Let’s face up to what that really means – nothing will continue as normal, including the delivery of the school curriculum.
What’s the hurry, anyway?
I’ve increasingly been concerned about the growing pressure of later high school – the sense that young people get that it is “do-or-die” as if making the right choices at school, and doing well in these final years at school, is the their only opportunity to secure a good life. But we all know that there are many pathways to success. And, speaking for myself, it took me an awful long time to figure out what success looked like for me. There’s no way I could have set things up right at the tender age of 17, though admittedly, I got very little help. I think these days, there is much more useful support offered to young people to help them find a path in life than was offered to me. But really, is there such a hurry?
Seriously, what difference will it make if this cohort of children end up taking a bit longer to get through school, because one of the world’s worst epidemics in modern times took over our health systems, our economies, our schooling systems, our social systems – in fact, deeply affecting just about every system we have. How is is likely, or even desirable, that our children will power through their prescribed 12 years of curriculum as if none of this is happening? Surely their progress through school will be disrupted, interrupted, just like everything else.
Online access??
There’s been a lot of talk about schools using online platforms to deliver the curriculum during this crisis. But the capacity of at least some schools to deliver this “online learning” is going to be limited
, anyway. I have lived and worked in communities where many families are lucky to have one computer in the house, and where the cost of accessing the internet would be prohibitive. Communities where the schools struggle to deliver the curriculum face to face, across the barriers of disadvantage, culture, and language. How is “online learning” going to go in those communities?

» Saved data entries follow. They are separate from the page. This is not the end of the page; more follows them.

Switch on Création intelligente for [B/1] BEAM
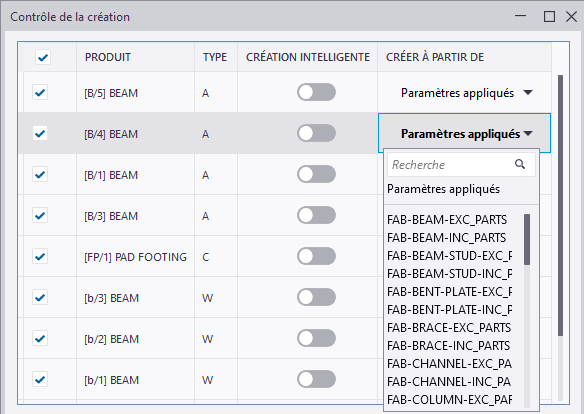Screen dimensions: 584x414 pyautogui.click(x=317, y=174)
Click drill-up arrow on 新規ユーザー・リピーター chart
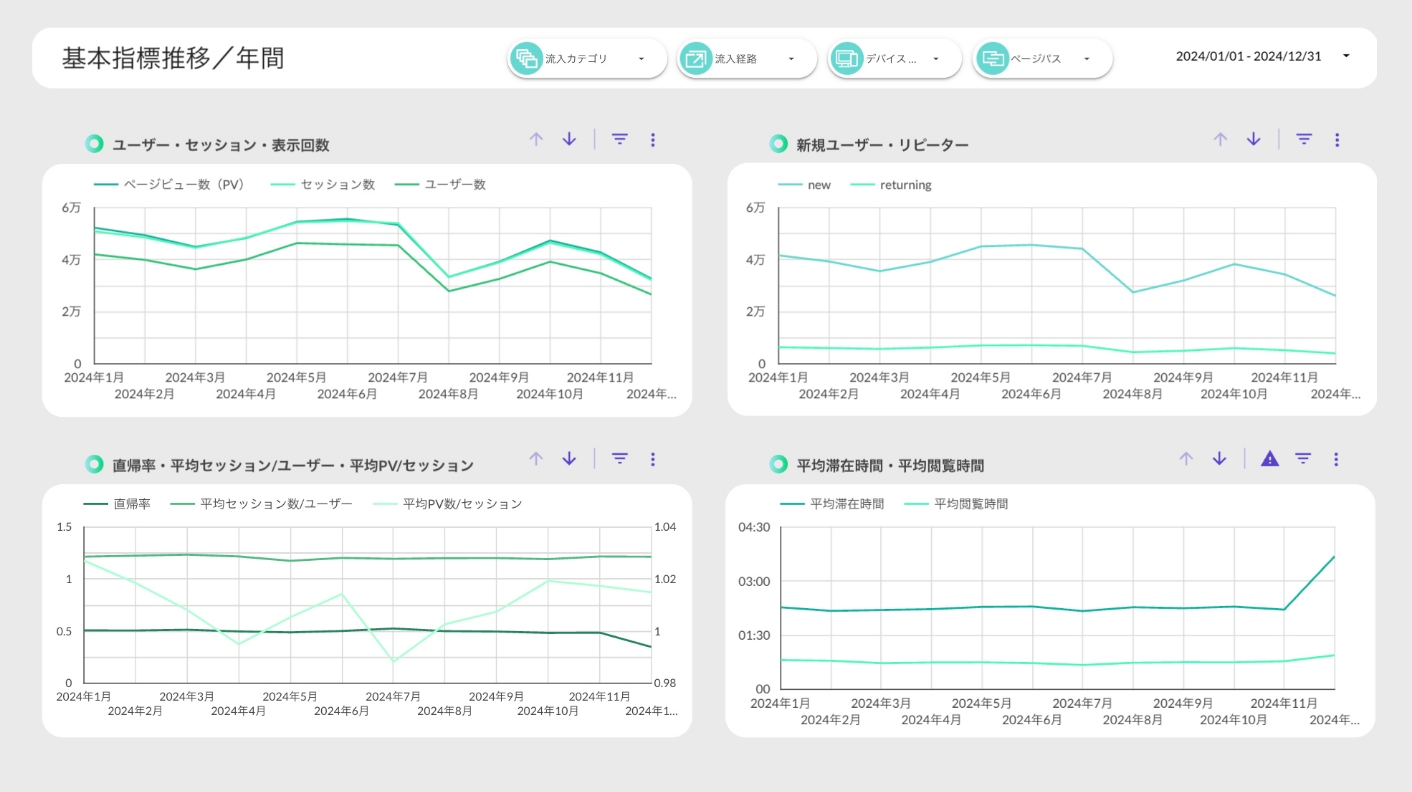 tap(1220, 140)
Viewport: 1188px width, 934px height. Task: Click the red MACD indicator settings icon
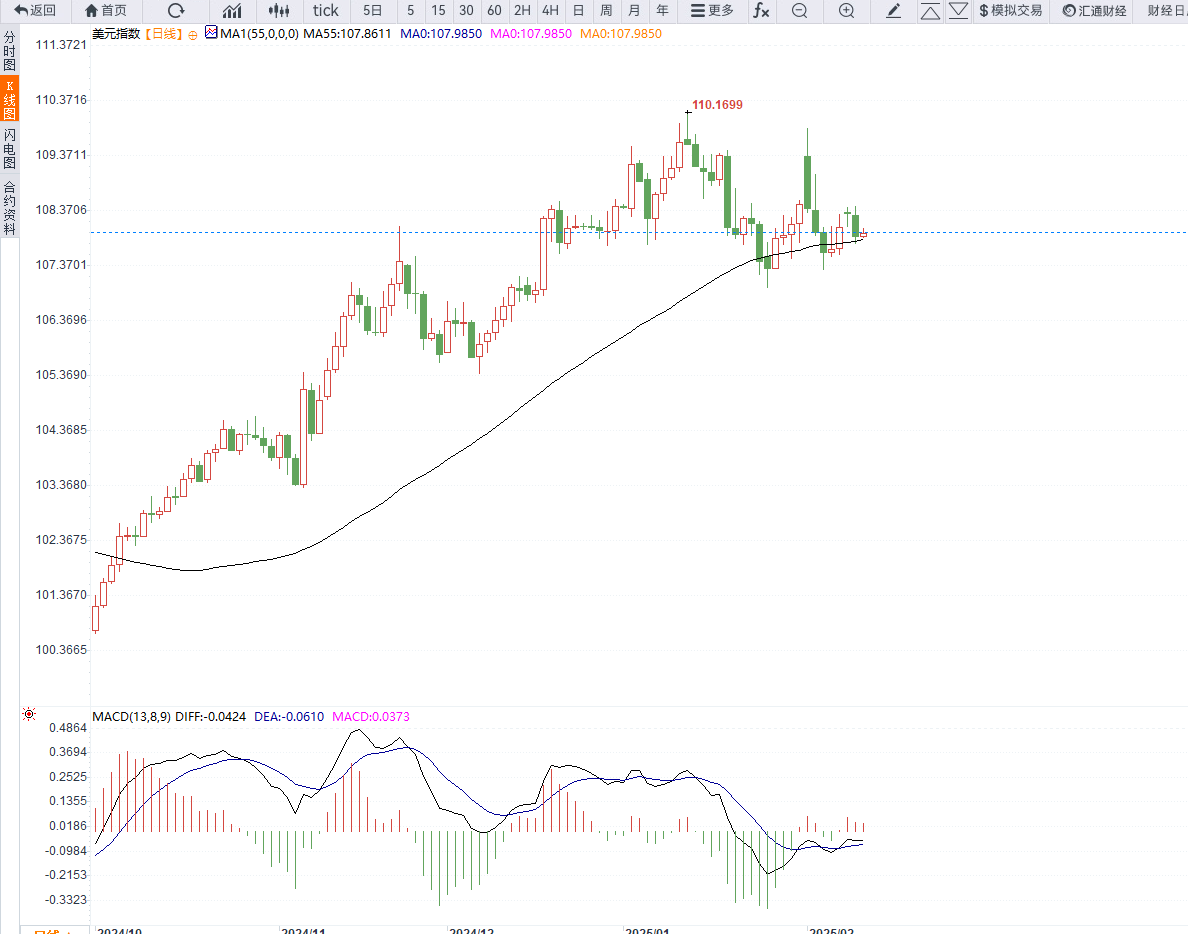click(29, 714)
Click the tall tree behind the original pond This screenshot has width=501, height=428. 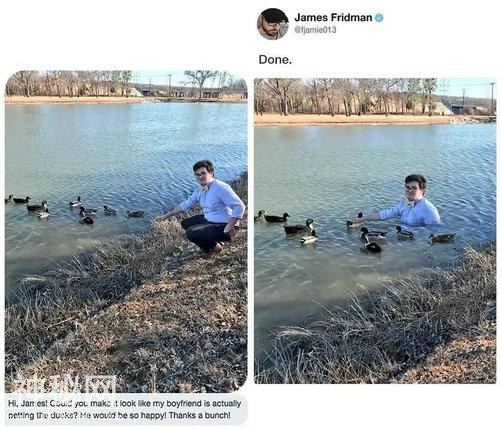[200, 83]
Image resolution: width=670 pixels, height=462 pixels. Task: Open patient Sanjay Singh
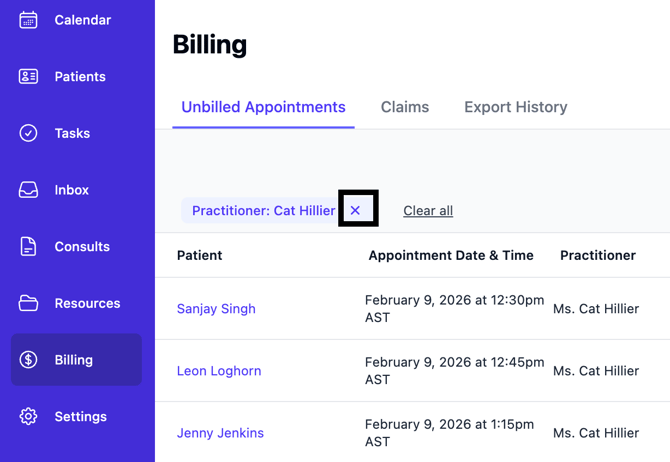click(216, 309)
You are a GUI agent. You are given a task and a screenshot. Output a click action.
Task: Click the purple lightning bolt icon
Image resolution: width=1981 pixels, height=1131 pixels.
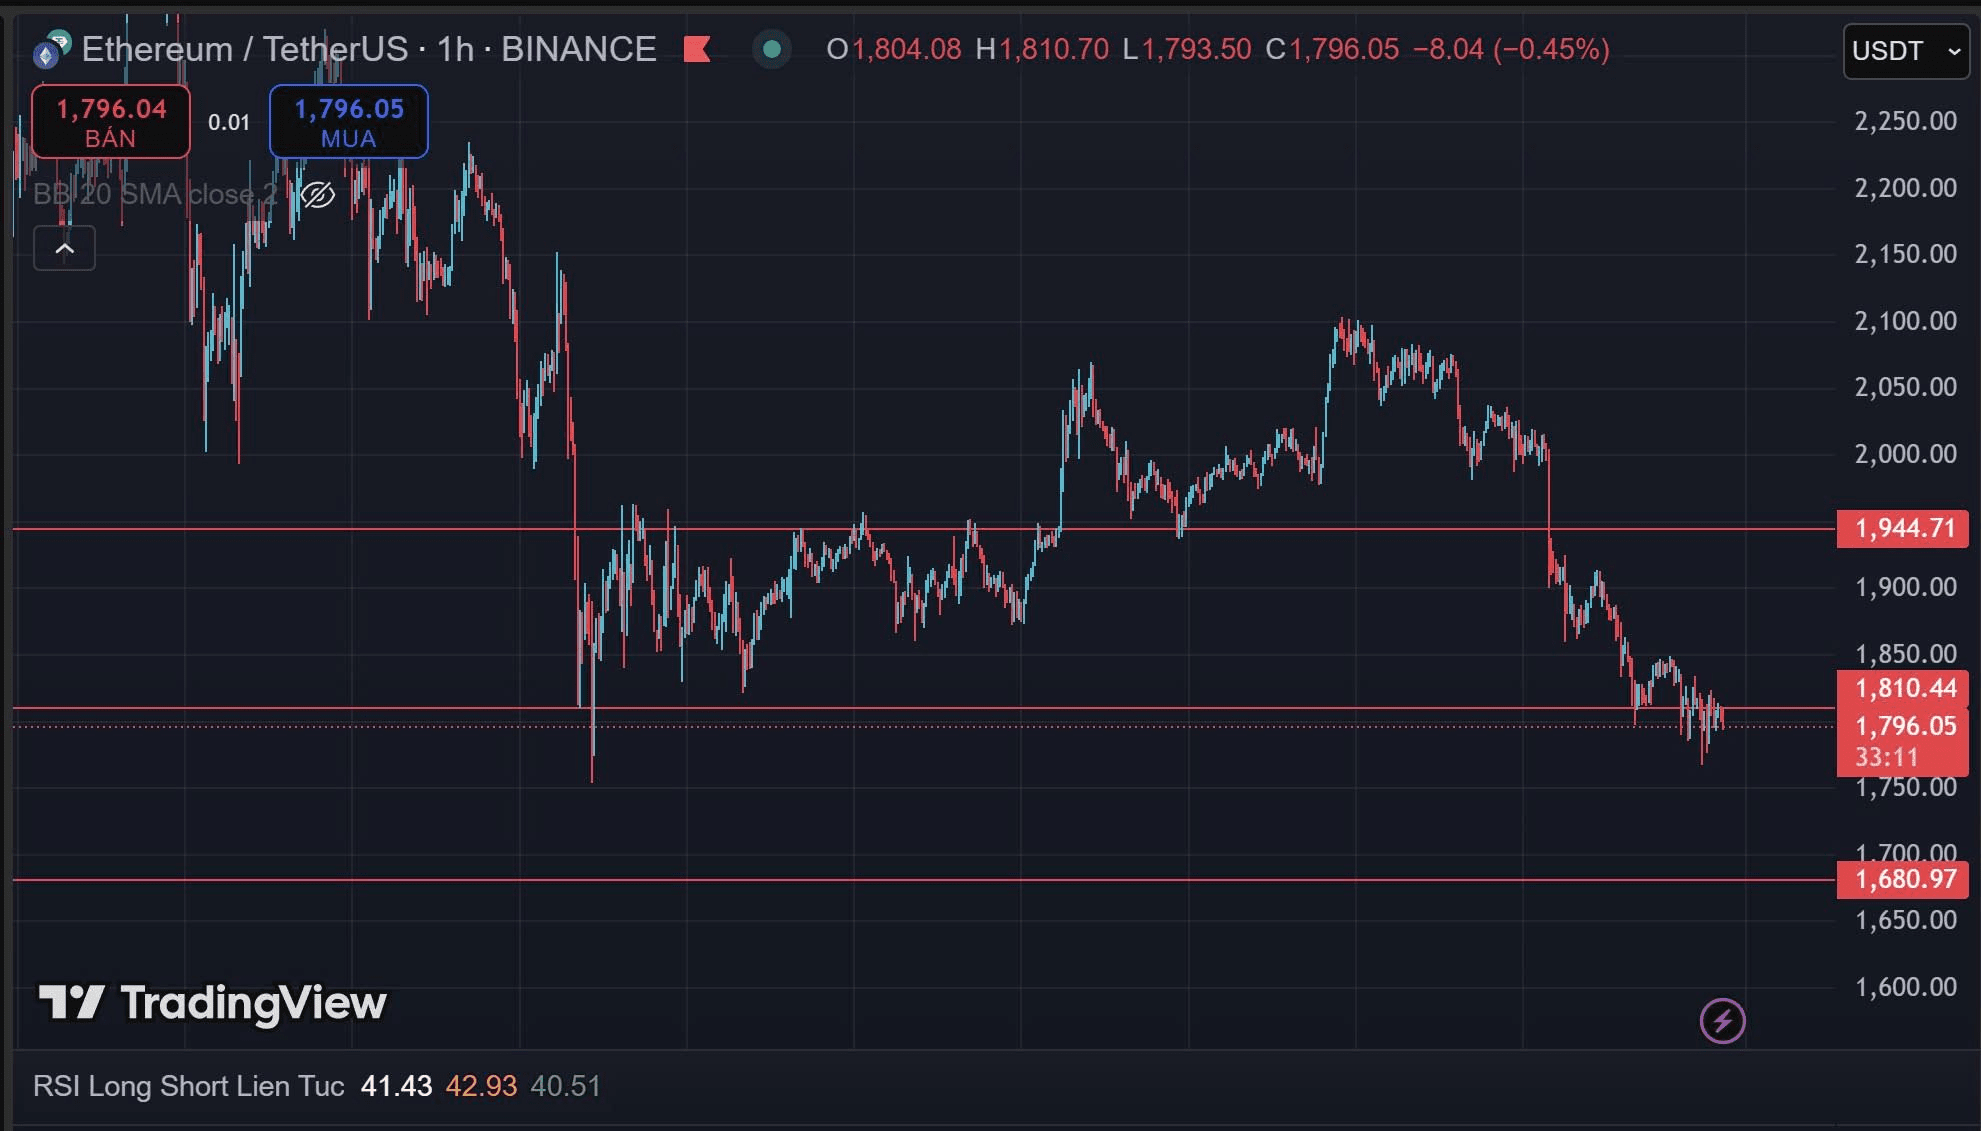tap(1722, 1021)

And speaking to parents who are also teachers, but with only one computer in the house, they have wondered how they might spend their time providing online support and teaching from the same computer that their children are using to access resources from their own school.
I don’t think we want to be leaving our children in front of endless hours you-tube or other screen based distractions. But I also don’t think we want to be fouling up our relationships with them, at this stressful time, by trying to make them do schoolwork.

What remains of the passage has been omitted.